• What you need to do
Count the lines in the records below that contain the word "agent", and give that figure alone.

[[ Data for this exercise open ]]

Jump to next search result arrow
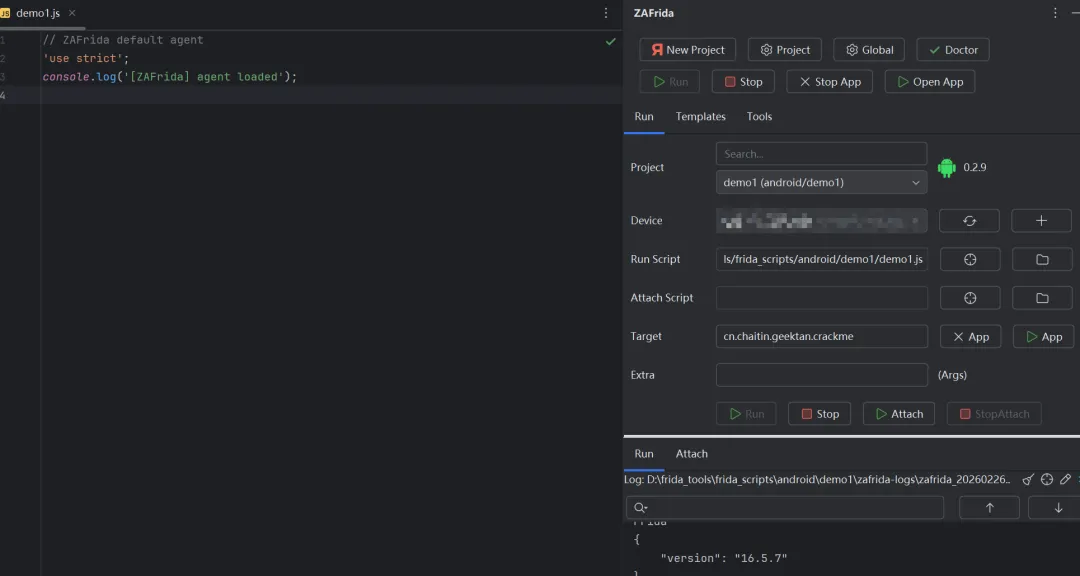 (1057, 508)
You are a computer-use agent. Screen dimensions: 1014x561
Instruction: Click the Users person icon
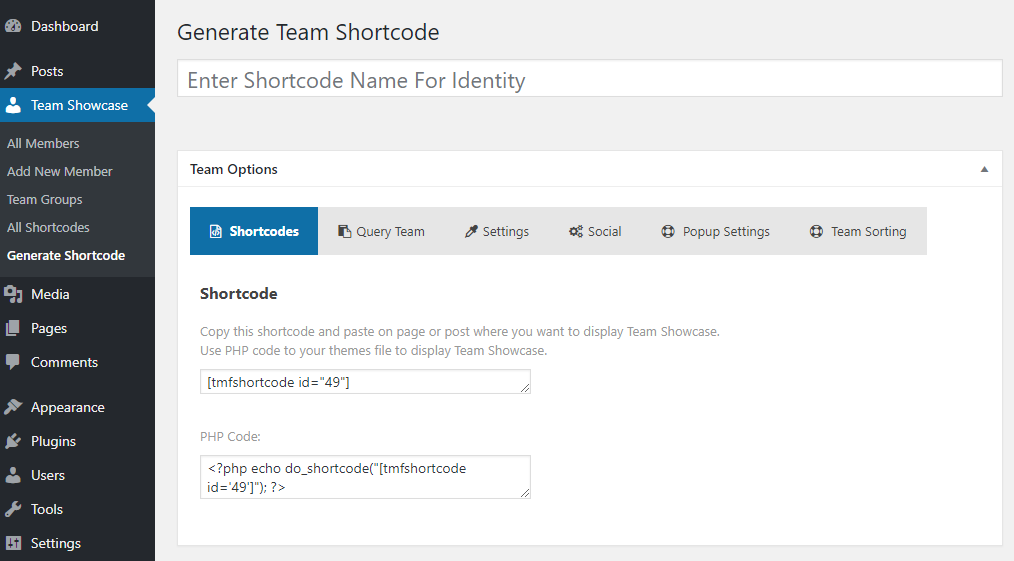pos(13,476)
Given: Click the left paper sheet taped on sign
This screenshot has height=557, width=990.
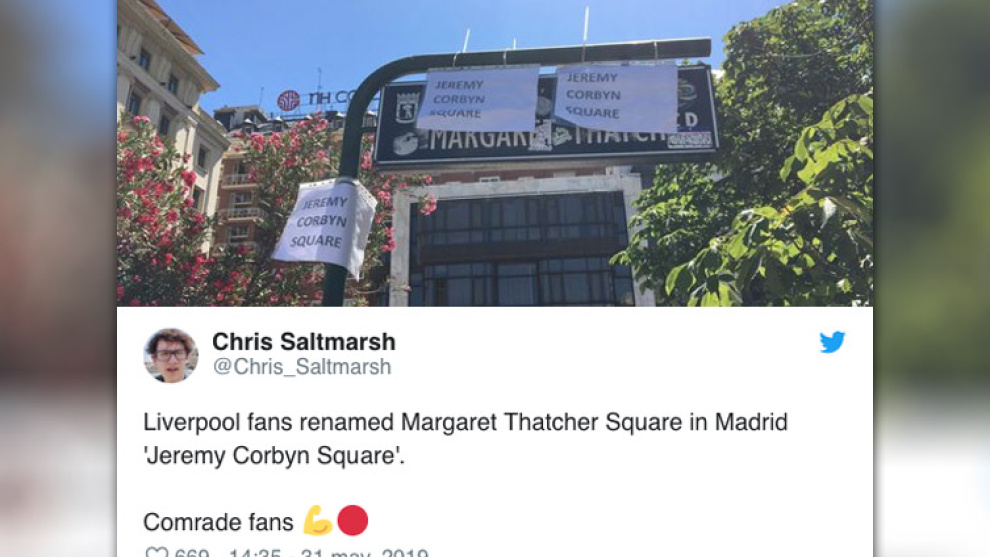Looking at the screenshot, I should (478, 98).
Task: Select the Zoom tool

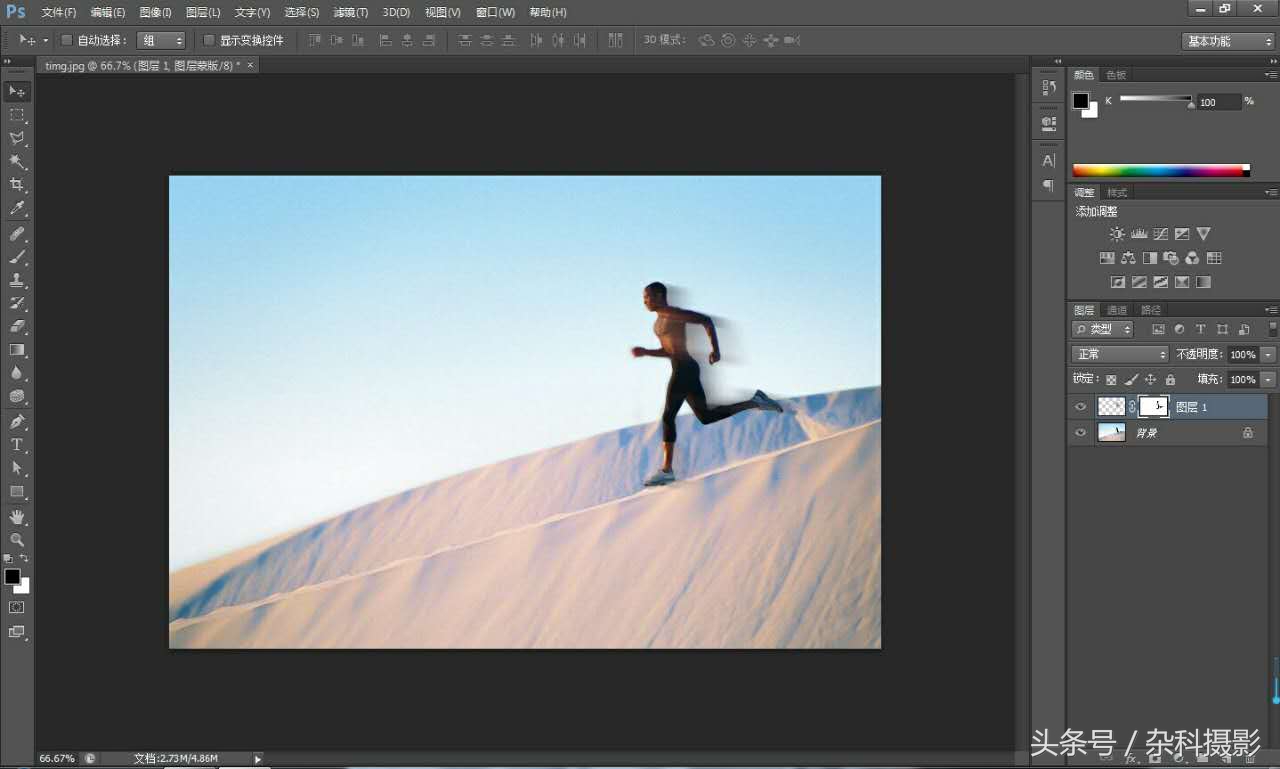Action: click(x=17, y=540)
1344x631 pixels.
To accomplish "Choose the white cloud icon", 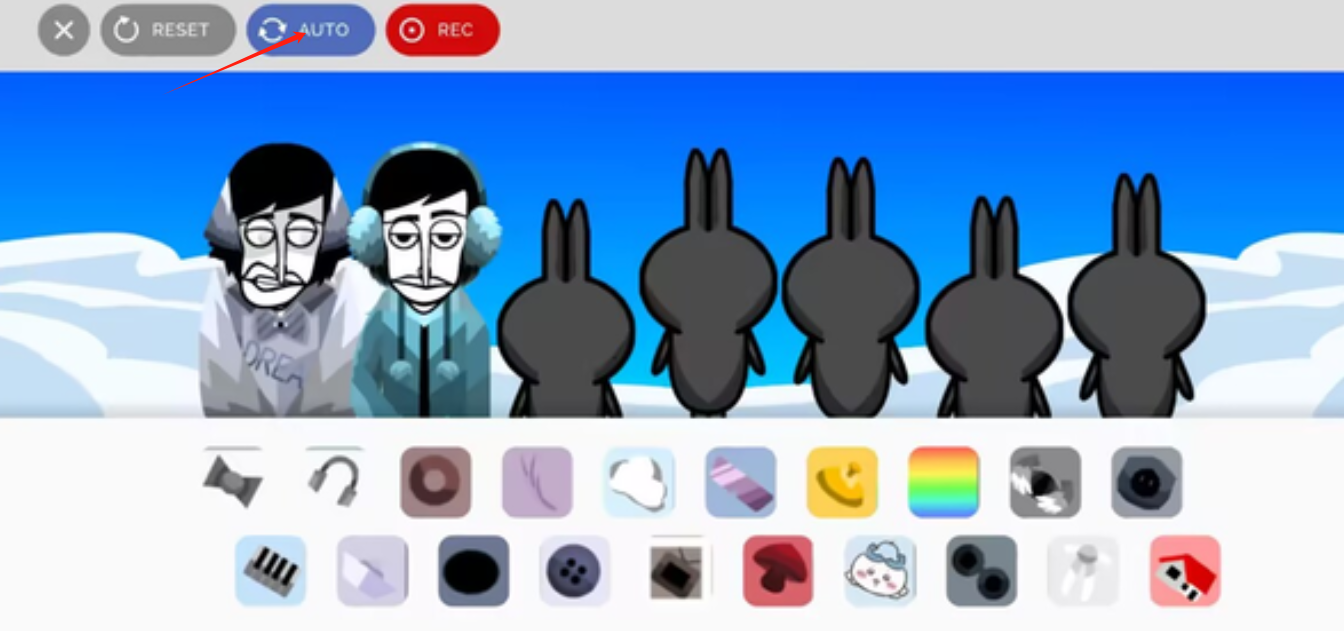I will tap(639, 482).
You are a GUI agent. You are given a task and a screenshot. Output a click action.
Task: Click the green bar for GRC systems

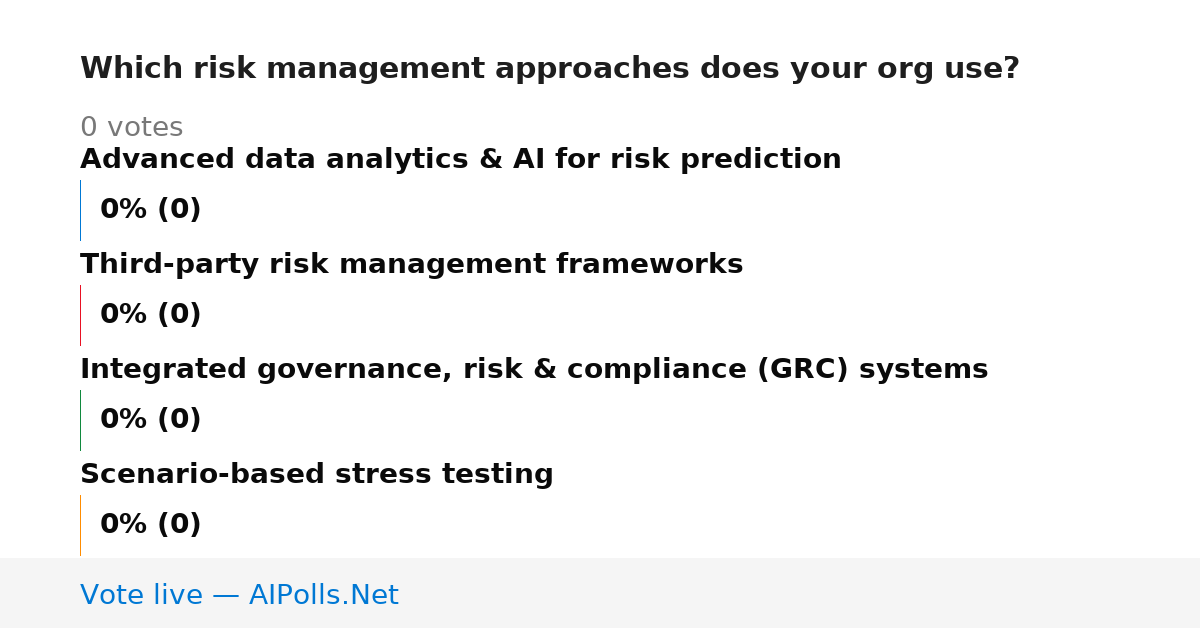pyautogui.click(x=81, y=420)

[[ Data for this exercise closed ]]

• Finished task
2